Re: Devel is broken, we cannot release

2014-07-15 Thread Nate Finch
I think that's a fair assessment.

Perhaps the easiest fix is to install a switch QA could throw to change the
required merge message to something like !!ThisFixesCI!!


On Tue, Jul 15, 2014 at 9:57 AM, William Reade william.re...@canonical.com
wrote:

 On Tue, Jul 15, 2014 at 2:51 PM, Wayne Witzel wayne.wit...@canonical.com
 wrote:

 If we aren't stopping the line when our CI is in the red, then what is
 the point of even having CI at all? If we are not prepared to adjust the
 culture of our development. To truly halt forward progress in favor of
 chasing down regressions then I struggle to find the benefit that CI and
 testing is giving us at all. Just confirming that master is broken and we
 are still ignoring it? If master is broken, we all our broken. No
 development you are doing should proceed that is based on a broken master.
 That work cannot at any point be considered in good working condition. A
 problem in master is everyone's problem.

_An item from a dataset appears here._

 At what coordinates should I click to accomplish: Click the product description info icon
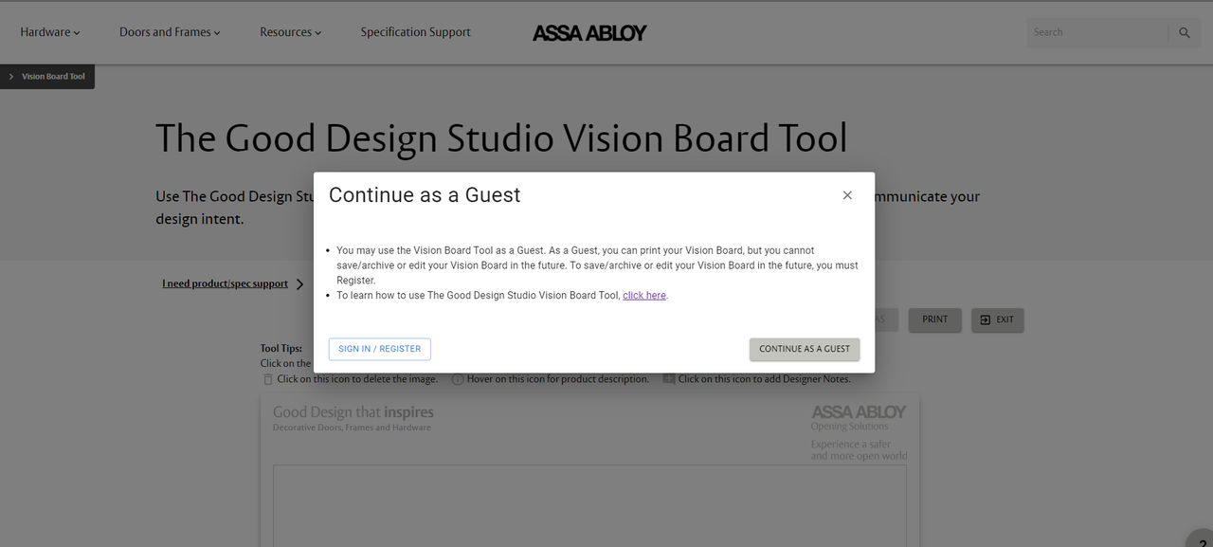coord(458,378)
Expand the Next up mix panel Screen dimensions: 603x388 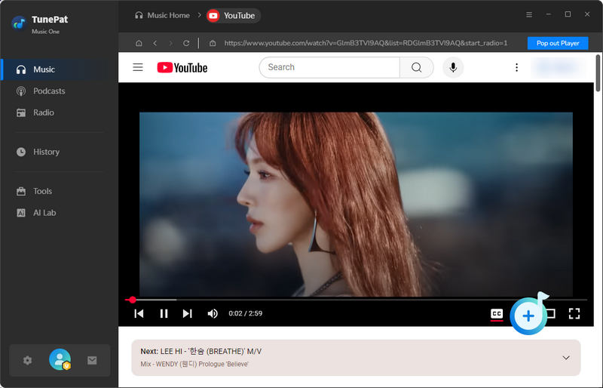tap(566, 358)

 Bugs that are found throughout the normal operations and usage of juju
 should be assigned a priority and queued, but regression is a sign of a
 greater problem that should be resolved immediately. Allowing regressions
 to not stop the line is taking the stance that we don't care about
 deterioration in our code base.


 +100 to this. Regressions are a Big Deal and should be treated as such;
 leaving other merges queued until such a time as the regression is fixed
 (or backed out for rework) is entirely reasonable (and I think we've got
 enough evidence that the alternative really doesn't fly effectively).

 Cheers
 William




 On Tue, Jul 15, 2014 at 9:37 AM, Nate Finch nate.fi...@canonical.com
 wrote:

 I don't think we need to stop the world to get these things fixed.  It
 is the responsibility of the team leads to make sure someone's actively
 working on fixes for regressions.  If they're not getting fixed, it's our
 fault.  We should have one of the team leads pick up the regression and
 assign someone to work on it, just like any other high priority bug.

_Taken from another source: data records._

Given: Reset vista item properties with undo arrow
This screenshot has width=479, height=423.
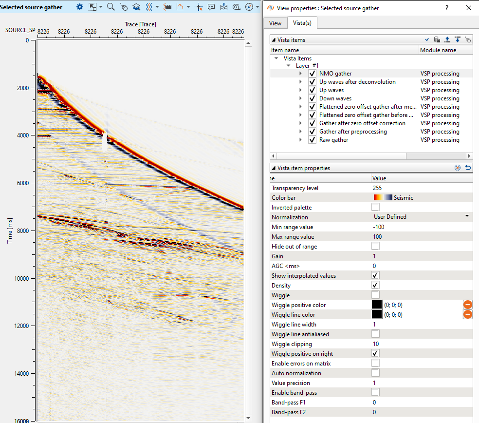Looking at the screenshot, I should (468, 168).
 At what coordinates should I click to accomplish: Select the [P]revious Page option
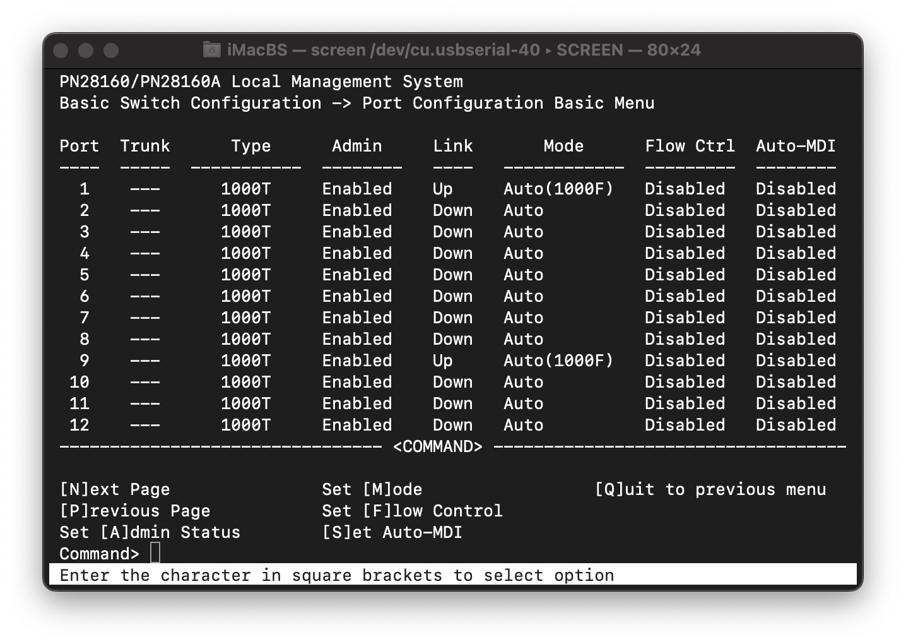click(x=135, y=511)
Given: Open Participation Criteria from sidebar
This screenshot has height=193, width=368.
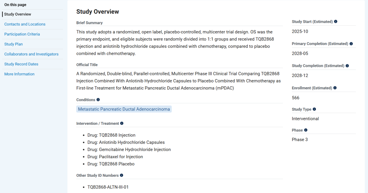Looking at the screenshot, I should coord(22,34).
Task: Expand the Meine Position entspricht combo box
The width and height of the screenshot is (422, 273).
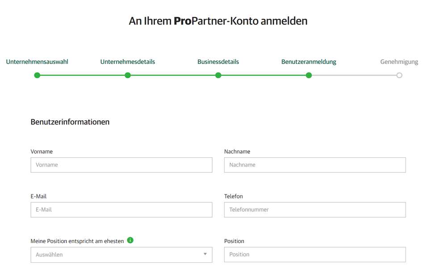Action: 121,255
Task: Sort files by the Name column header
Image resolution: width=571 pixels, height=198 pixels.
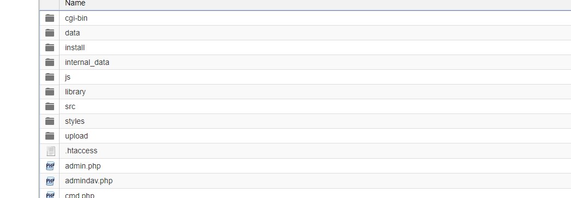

 On Mon, Jul 14, 2014 at 3:05 PM, Curtis Hovey-Canonical 
 cur...@canonical.com wrote:

 Devel has been broken for weeks because of regressions. We cannot
 release devel. The stable 1.20.0 that we release is actually older
 than it appears because we had to search CI for an older revision that
 worked.

 We have a systemic problem: once a regression is introduced, it blocks
 the release for weeks, and we build on top of the regression. We often
 see many regressions.The regression mutate as people merge more
 branches.

 The current two regressions are:
 * win juju client still broken with unknown
   from  2014-06-27 which has varied as a compilation
   problem or panic during execution.
   https://bugs.launchpad.net/juju-core/+bug/1335328

 * FAIL: managedstorage_test trusty ppc64
   from 2014-06-30 which had a secondary bug that broke compilation.
   https://bugs.launchpad.net/juju-core/+bug/1336089

 I think the problem is engineers are focused on there feature. They
 don't see the fallout from their changes. They may hope the fix will
 arrive soon, and that maybe someone else will fix it.

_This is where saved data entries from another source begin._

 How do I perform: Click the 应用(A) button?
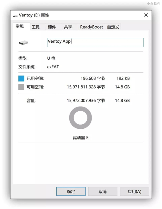pos(134,191)
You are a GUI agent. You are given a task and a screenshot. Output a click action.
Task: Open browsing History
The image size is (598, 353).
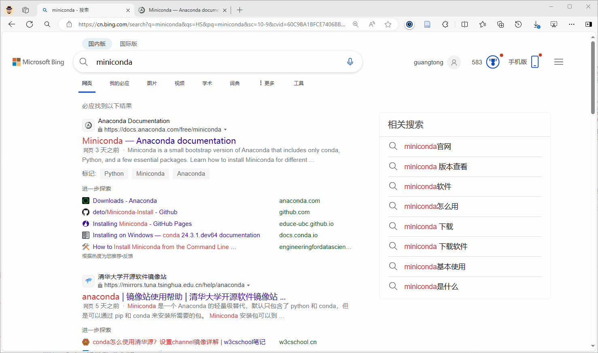[x=518, y=24]
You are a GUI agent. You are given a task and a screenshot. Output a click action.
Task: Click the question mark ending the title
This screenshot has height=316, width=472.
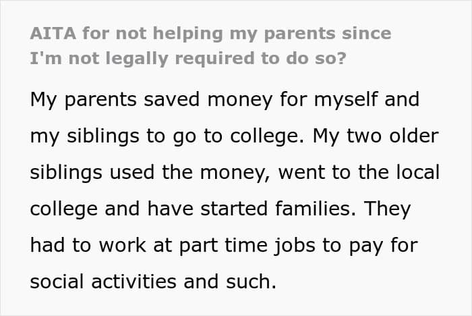pos(341,58)
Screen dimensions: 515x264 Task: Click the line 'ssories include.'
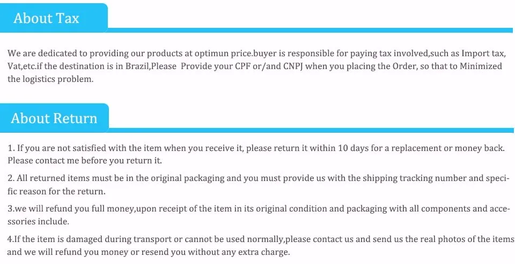click(x=38, y=222)
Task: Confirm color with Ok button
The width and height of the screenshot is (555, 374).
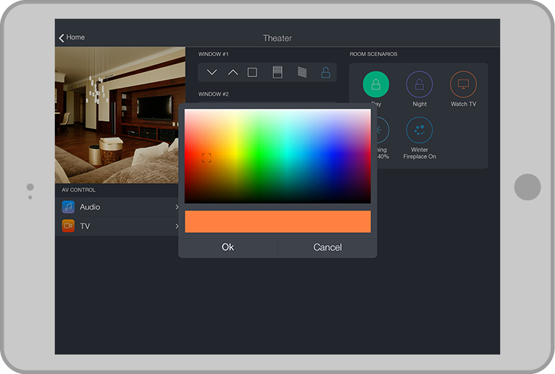Action: pos(228,247)
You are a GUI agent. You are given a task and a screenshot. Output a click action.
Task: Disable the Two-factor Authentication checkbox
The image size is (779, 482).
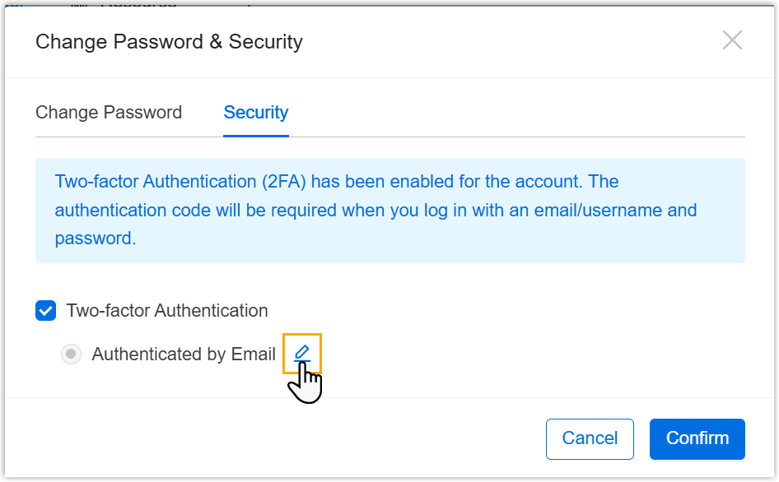45,311
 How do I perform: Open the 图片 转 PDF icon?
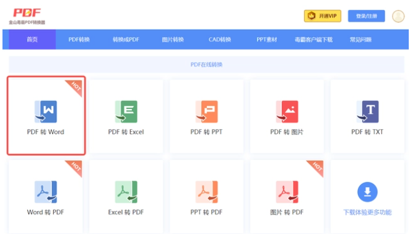coord(287,192)
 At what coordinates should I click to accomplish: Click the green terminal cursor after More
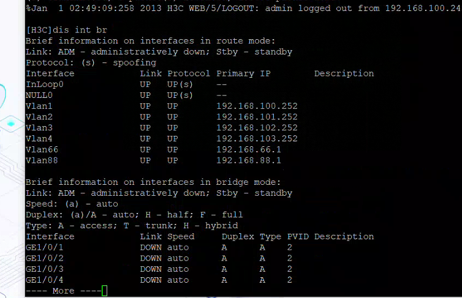click(104, 291)
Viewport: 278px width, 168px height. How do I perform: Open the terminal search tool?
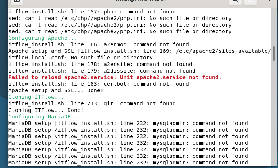[235, 1]
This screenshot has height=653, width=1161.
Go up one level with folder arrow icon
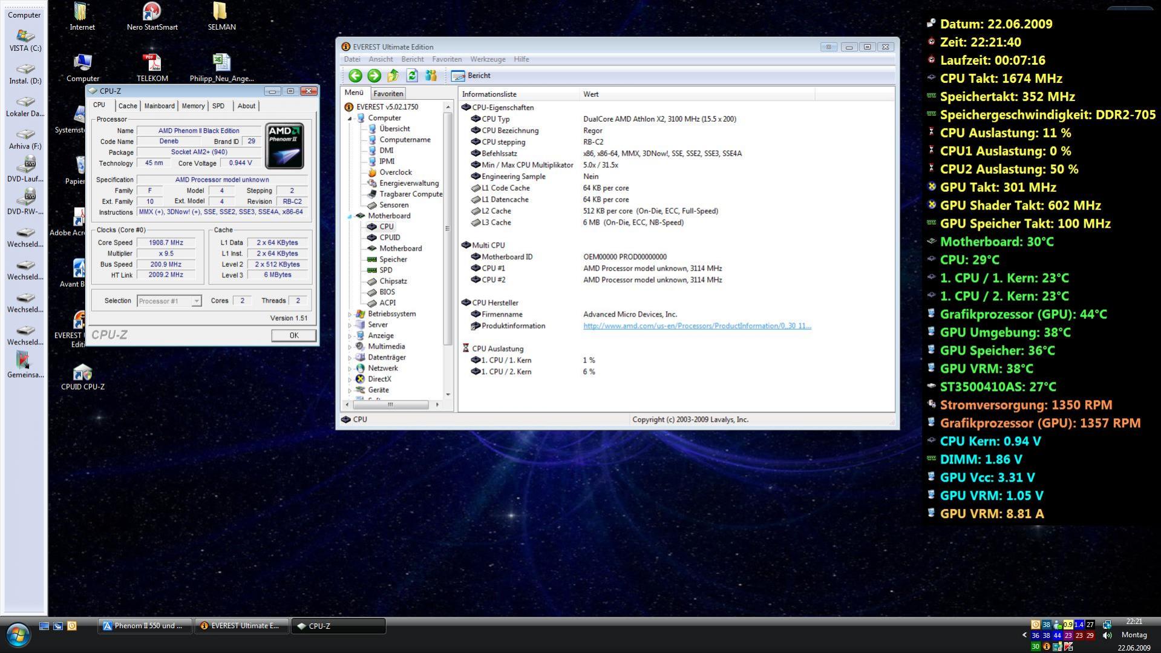[x=393, y=76]
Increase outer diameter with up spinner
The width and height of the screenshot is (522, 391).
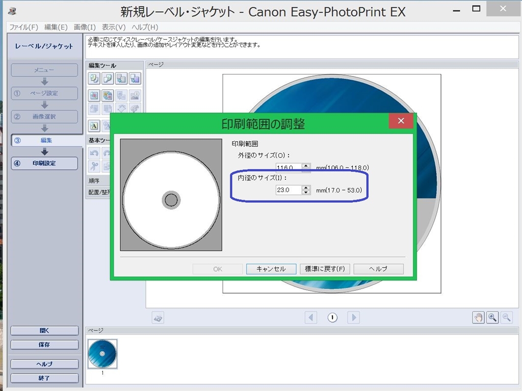306,165
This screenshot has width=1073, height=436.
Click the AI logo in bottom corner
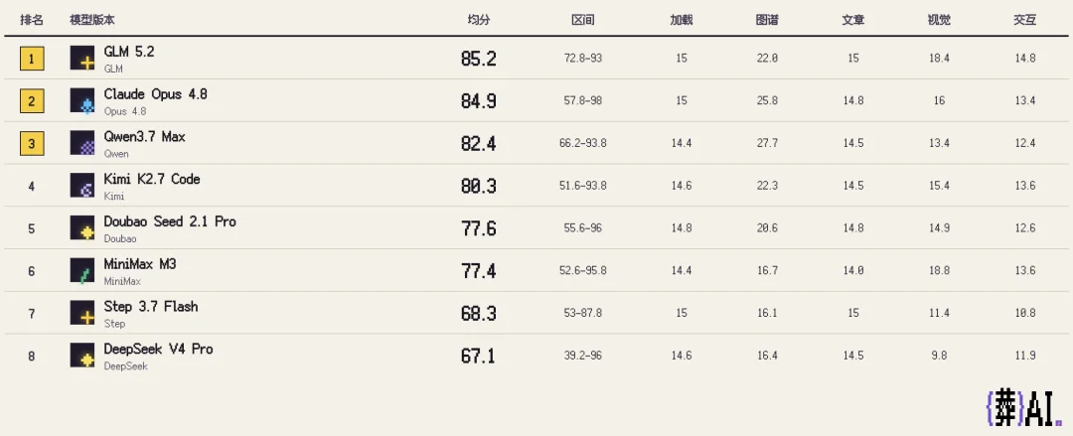1023,408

 I propose a change in policy. When a there is a regression in CI, no
 new branches can be merged except those that link to the blocking bug.
 This will encourage engineers to fix the regression. One way to fix
 the regression is to identify and revert the commit that broken CI.


 --
 Curtis Hovey
 Canonical Cloud Development and Operations
 http://launchpad.net/~sinzui

 --
 Juju-dev mailing list
 Juju-dev@lists.ubuntu.com
 Modify settings or unsubscribe at:
 https://lists.ubuntu.com/mailman/listinfo/juju-dev



 --
 Juju-dev mailing list
 Juju-dev@lists.ubuntu.com
 Modify settings or unsubscribe at:
 https://lists.ubuntu.com/mailman/listinfo/juju-dev




 --
 Wayne Witzel III
 wayne.wit...@canonical.com

 --
 Juju-dev mailing list
 Juju-dev@lists.ubuntu.com
 Modify settings or unsubscribe at:
 https://lists.ubuntu.com/mailman/listinfo/juju-dev



-- 
Juju-dev mailing list
Juju-dev@lists.ubuntu.com
Modify settings or unsubscribe at: 
https://lists.ubuntu.com/mailman/listinfo/juju-dev


Re: Devel is broken, we cannot release

2014-07-15 Thread Curtis Hovey-Canonical
On Tue, Jul 15, 2014 at 1:29 AM, John Meinel j...@arbash-meinel.com wrote:
 It seems worthy to just run go test github.com/juju/... as our CI testing,
 isn't it? (i.e., run all unit tests across all packages that we write on all
 platforms), rather than *just* github.com/juju/juju.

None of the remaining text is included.